The ill will President Trump taps. Just when you thought that nationalism and Brexit and leaving the international liberal order were the province of the alt-Right, along comes a POTUS that winds up liberals and helps them find their separatist inner selves. Today’s specimen? Kevin Baker, a writer at the New Republic. He recently made the case for Blue States leaving the Union (sacred though it may be) that would have made John C. Calhoun proud:
We give up. You win. From now on, we’ll treat the animating ideal on which the United States was founded—out of many, one—as dead and buried. Federalism, true federalism, which you have vilified for the past century, is officially over, at least in spirit. You want to organize the nation around your cherished principle of states’ rights—the idea that pretty much everything except the U.S. military and paper currency and the national anthem should be decided at the local level? Fine. We won’t formally secede, in the Civil War sense of the word. We’ll still be a part of the United States, at least on paper. But we’ll turn our back on the federal government in every way we can, just like you’ve been urging everyone to do for years, and devote our hard-earned resources to building up our own cities and states. We’ll turn Blue America into a world-class incubator for progressive programs and policies, a laboratory for a guaranteed income and a high-speed public rail system and free public universities. We’ll focus on getting our own house in order, while yours falls into disrepair and ruin.
In short, we’ll take our arrogant, cosmopolitan, liberal-elite football—wait, make that soccer ball—and go home.
Hello. That’s what the South wanted before firing any shots at Ft. Sumter.
But that’s not what the greatest POTUS in the history of planet earth permitted. Abraham Lincoln rejected secession and put the sacral in the sacred UNITED States:
But if destruction of the Union by one or by a part only of the States be lawfully possible, the Union is less perfect than before the Constitution, having lost the vital element of perpetuity.

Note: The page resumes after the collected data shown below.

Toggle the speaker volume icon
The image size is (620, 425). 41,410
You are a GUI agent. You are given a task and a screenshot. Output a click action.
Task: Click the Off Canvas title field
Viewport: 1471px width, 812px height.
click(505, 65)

It follows from these views that no State upon its own mere motion can lawfully get out of the Union; that resolves and ordinances to that effect are legally void, and that acts of violence within any State or States against the authority of the United States are insurrectionary or revolutionary, according to circumstances.

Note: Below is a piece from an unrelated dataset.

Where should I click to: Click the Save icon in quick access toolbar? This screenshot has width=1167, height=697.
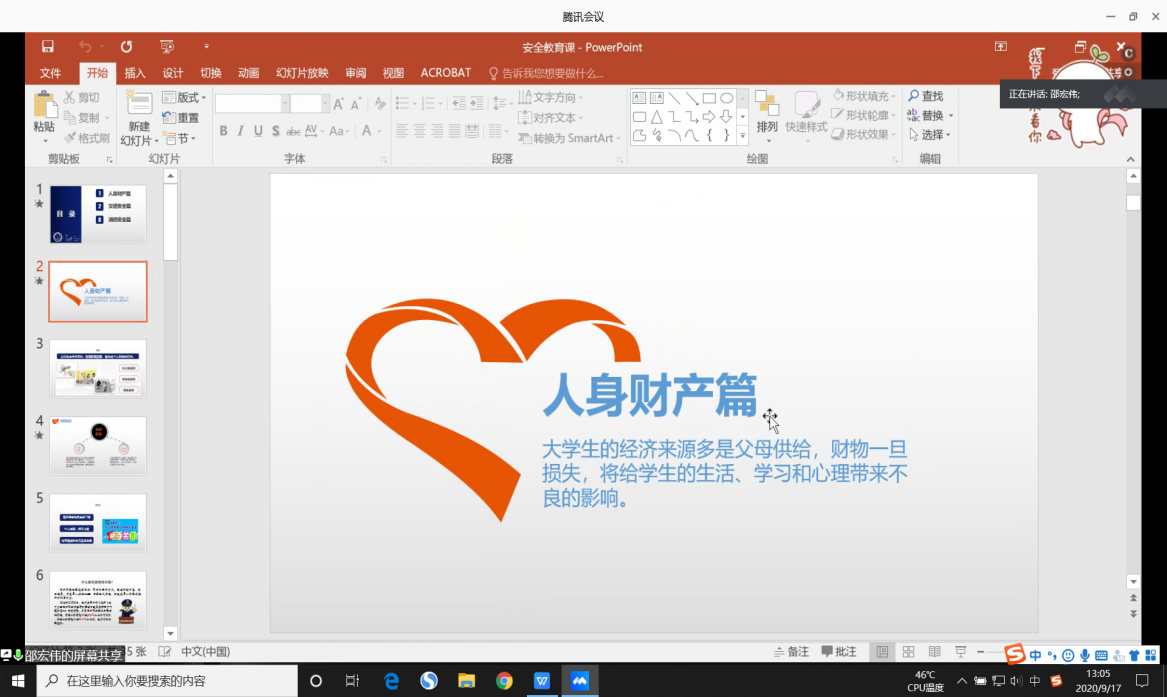click(x=47, y=47)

I therefore consider that in view of the Constitution and the laws the Union is unbroken, and to the extent of my ability, I shall take care, as the Constitution itself expressly enjoins upon me, that the laws of the Union be faithfully executed in all the States. Doing this I deem to be only a simple duty on my part, and I shall perform it so far as practicable unless my rightful masters, the American people, shall withhold the requisite means or in some authoritative manner direct the contrary. I trust this will not be regarded as a menace, but only as the declared purpose of the Union that it will constitutionally defend and maintain itself.
Of course, the problem that both Red and Blues States have is living with diversity, that is, living with those who disagree. Federalism was supposed to encourage diversity by allowing states autonomy in all matters not prescribed by the Constitution. What made such co-existence especially difficult was adding morality to politics, like the way that Lincoln said in his debates with Stephen Douglas, that slavery was a moral, social, and political evil. Hard to walk away from that. So is it hard to walk away from abortion in all cases is evil. So is the conviction that opposition to gay marriage or women’s ordination is evil.
So much morality, so little union in these United States. But morality does make America great.